* WHAT THE TASK REQUIRES
Write out the entries below word for word, leaving out the pictures.

* PROVIDED MATERIAL

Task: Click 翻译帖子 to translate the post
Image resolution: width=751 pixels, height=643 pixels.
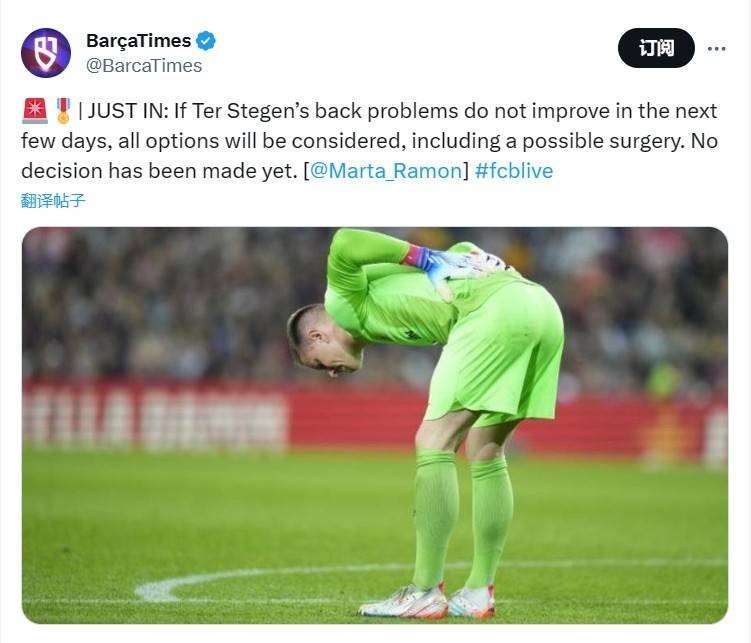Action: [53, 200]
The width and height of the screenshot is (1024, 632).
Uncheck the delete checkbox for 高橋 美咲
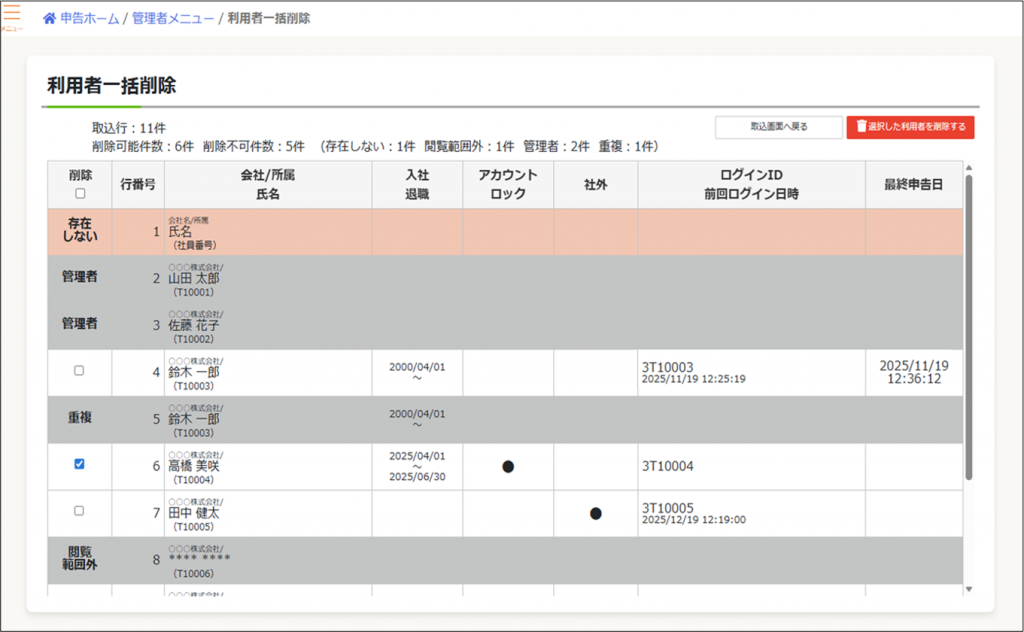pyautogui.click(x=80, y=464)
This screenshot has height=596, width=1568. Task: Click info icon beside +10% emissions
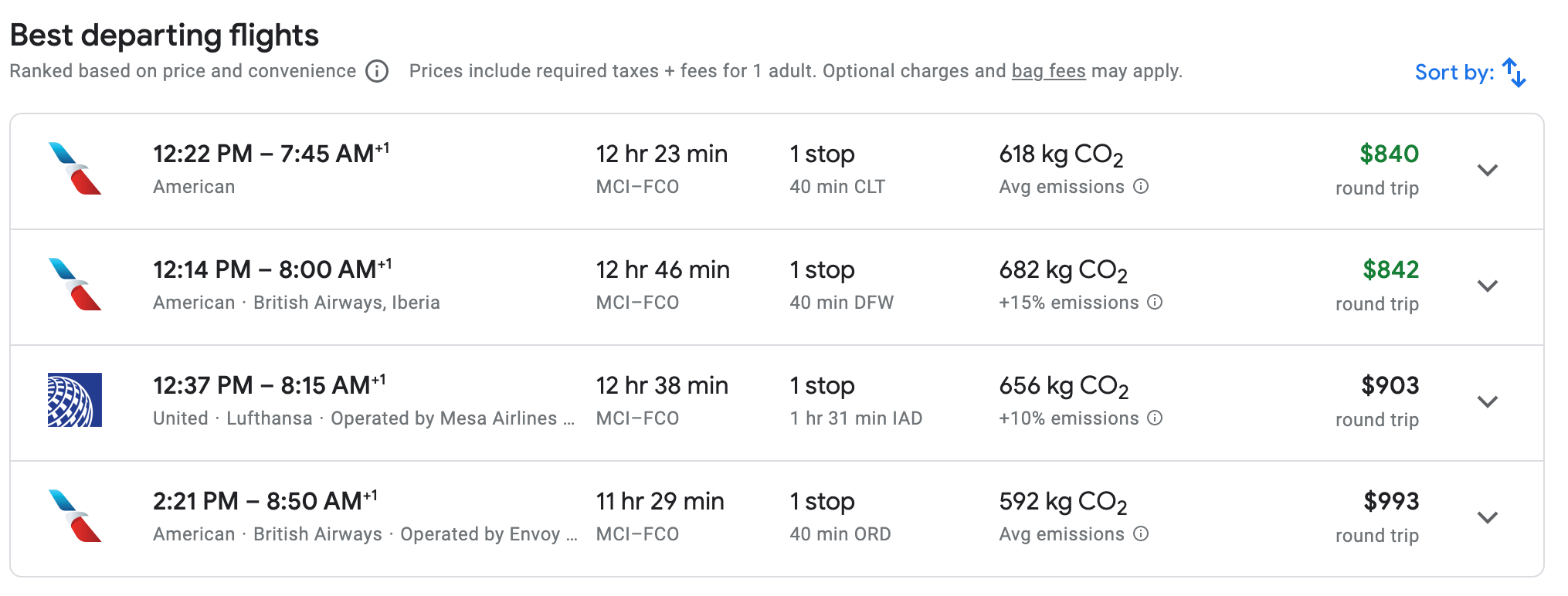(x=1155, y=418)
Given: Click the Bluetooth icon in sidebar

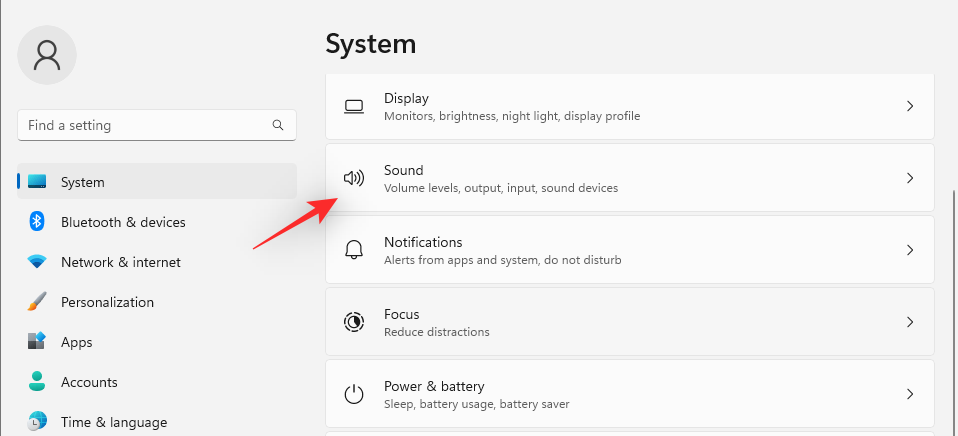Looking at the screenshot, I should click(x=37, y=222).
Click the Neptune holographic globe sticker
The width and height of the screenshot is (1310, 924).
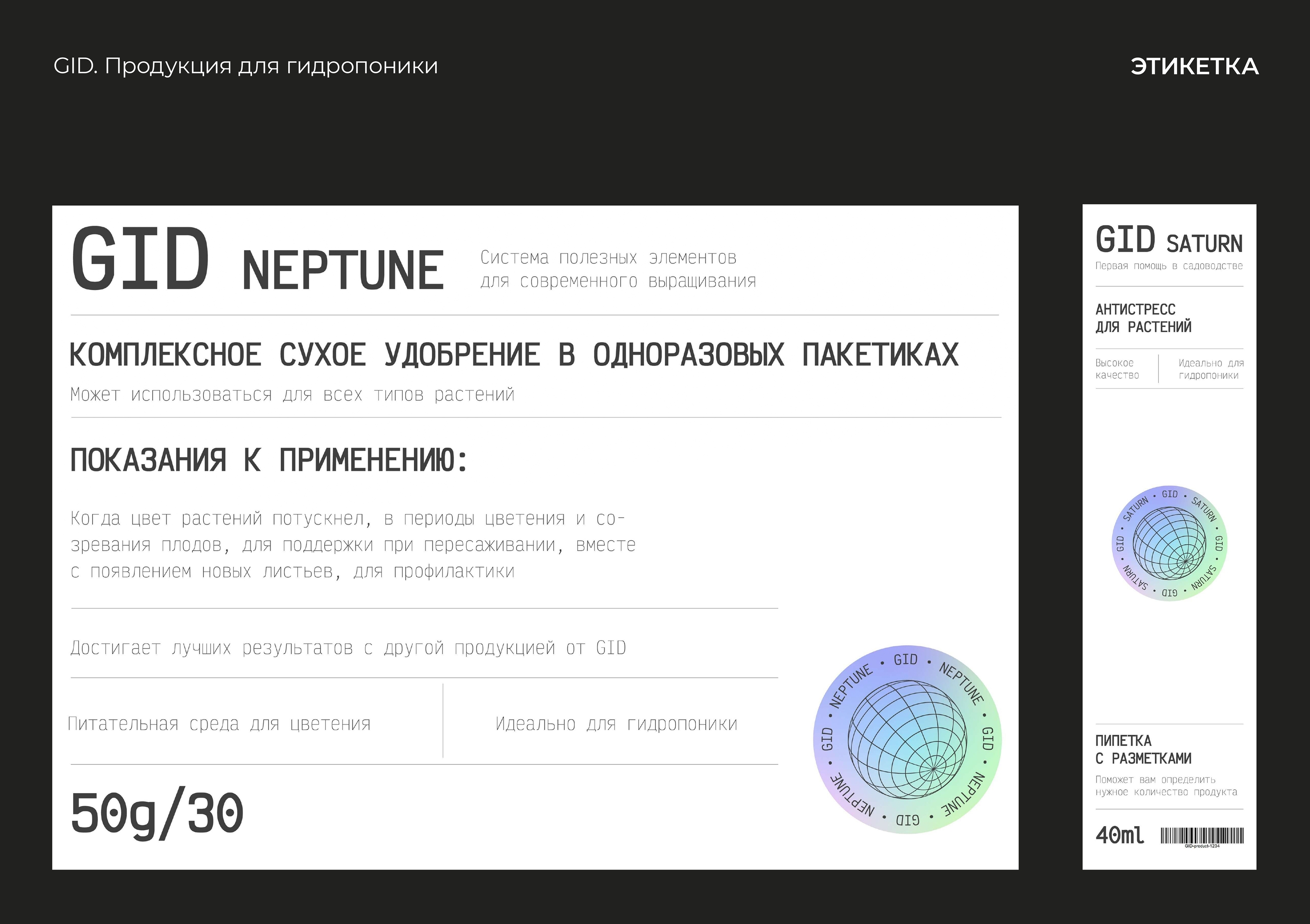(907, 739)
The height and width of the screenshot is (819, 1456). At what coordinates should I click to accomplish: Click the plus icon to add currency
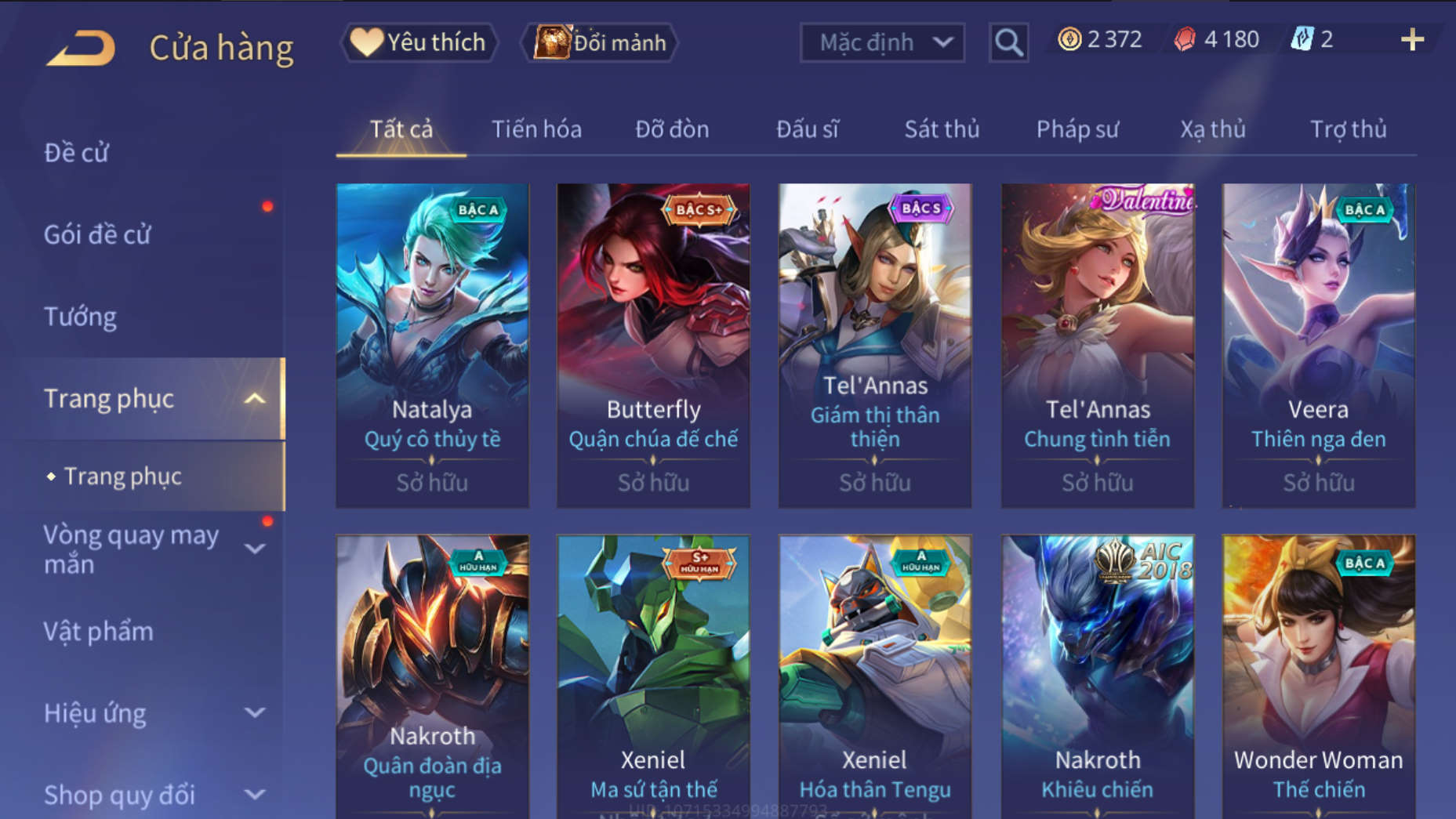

* RIGHT ANSWER
Task: Click 翻译帖子 to translate the post
Image resolution: width=751 pixels, height=643 pixels.
Action: [53, 200]
The width and height of the screenshot is (1024, 632).
Uncheck the delete checkbox for 高橋 美咲
pyautogui.click(x=80, y=464)
This screenshot has height=596, width=1568. Task: Click info icon beside +10% emissions
(x=1155, y=418)
Given: Click the Bluetooth icon in sidebar

Looking at the screenshot, I should click(x=37, y=222).
Click the Neptune holographic globe sticker
The width and height of the screenshot is (1310, 924).
(907, 739)
The height and width of the screenshot is (819, 1456). At what coordinates should I click to accomplish: Click the plus icon to add currency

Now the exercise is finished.